I difetti dell'approccio strutturale del DMA diventano ancora più evidenti se visti attraverso la lente della Scuola Austriaca. Quest'ultima offre una prospettiva radicalmente diversa sui mercati e sulla concorrenza, la quale sfida il paradigma SCP alla base del DMA. Mentre il modello SCP vede la struttura del mercato come il principale determinante del comportamento aziendale e dei risultati di mercato, gli economisti Austriaci vedono il mercato come un ordine spontaneo che nasce naturalmente da azioni individuali senza controllo centrale. Questa prospettiva suggerisce che i tentativi di regolamentare i mercati attraverso leggi antitrust, come il DMA, fraintendono profondamente la natura organica e autoregolante dei sistemi economici, interrompendo quei processi di mercato benefici anziché migliorarli.

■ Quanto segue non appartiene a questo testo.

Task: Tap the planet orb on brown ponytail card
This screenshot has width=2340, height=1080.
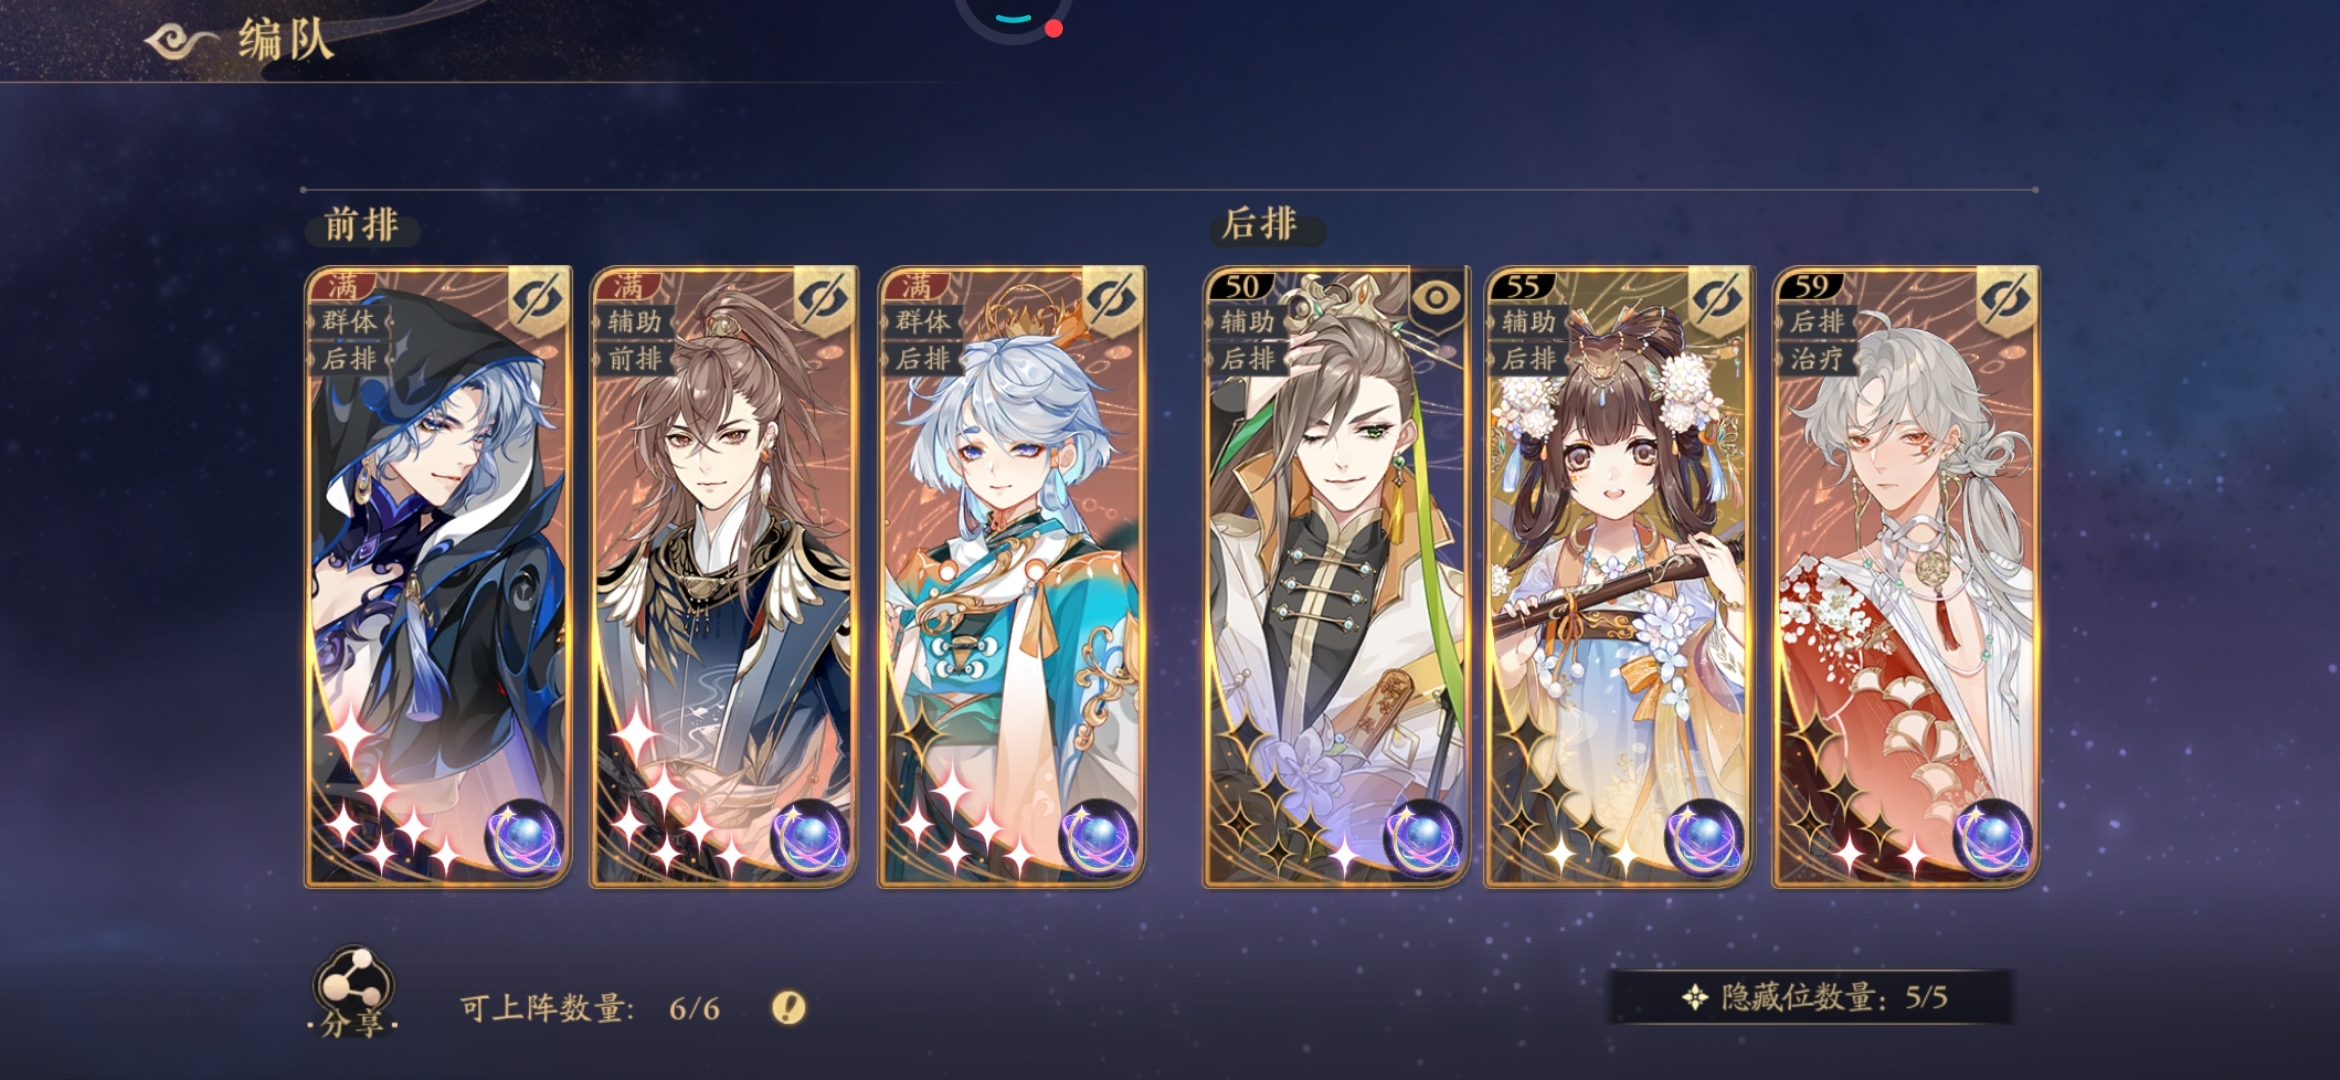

Come scrisse Murray Rothbard in Man, Economy, and State:
Le leggi e le azioni penali antitrust, sebbene concepite per combattere il monopolio e promuovere la concorrenza, in realtà hanno l'effetto opposto, poiché penalizzano e reprimono coercitivamente forme efficienti di struttura e attività di mercato.Al centro della critica Austriaca c'è il concetto di concorrenza come procedura di scoperta dinamica piuttosto che come processo statico o concorrenza perfetta come implicato dal paradigma SCP. Questo processo consente agli attori di mercato di scoprire nuove informazioni, innovare e migliorare continuamente, il che è essenziale per un sano funzionamento dei mercati. Concentrandosi sulla conservazione di determinate strutture o sulla limitazione delle dimensioni delle aziende, gli interventi del DMA potrebbero soffocare questo processo di scoperta, danneggiando l'innovazione e il benessere dei consumatori. Inoltre l'enfasi Austriaca sulla natura soggettiva dei prezzi è in netto contrasto con le metriche oggettive utilizzate nell'analisi strutturale del DMA. Questa soggettività del valore suggerisce che le soglie quantitative e gli indicatori strutturali impiegati dal DMA potrebbero non riuscire a catturare le vere complessità e dinamiche dei mercati digitali, portando a interventi fuorvianti che faranno più male che bene. Come scrisse Ludwig von Mises in Human Action: “Il mercato non è un luogo, una cosa o un’entità collettiva [...]. Le forze che determinano lo stato in continuo cambiamento del mercato sono i giudizi di valore degli individui e le loro azioni, dirette da questi giudizi di valore”.
Il Digital Markets Act rappresenta una pericolosa rinascita dei difetti del paradigma SCP. È un tentativo maldestro di forzare il mondo dinamico e innovativo dei mercati digitali in un quadro normativo statico e obsoleto. Il DMA minaccia di sostituire la saggezza dei mercati con l'arroganza dei regolatori, soffocando potenzialmente l'innovazione e la competizione che afferma di promuovere.
Ciò di cui c'è bisogno non è una messa a punto di questo approccio imperfetto, ma un completo cambio di paradigma: un CTRL+ALT+CANC normativo. I policymaker devono riavviare la loro comprensione dei mercati digitali, abbandonando la comoda ma fuorviante semplicità del paradigma SCP. Devono abbracciare la natura complessa, incerta e dinamica della concorrenza digitale.
Il futuro dell'economia digitale è troppo importante per essere lasciato in balia di regolamentazioni fuorvianti basate su obsolete teorie economiche. È tempo di un riavvio del nostro approccio alla regolamentazione del mercato digitale. Altrimenti l'UE rischia di trasformare la sua economia digitale in una landa desolata, dove l'innovazione appassisce e i consumatori alla fine subiscono le conseguenze di interventi presumibilmente ben intenzionati ma profondamente dannosi.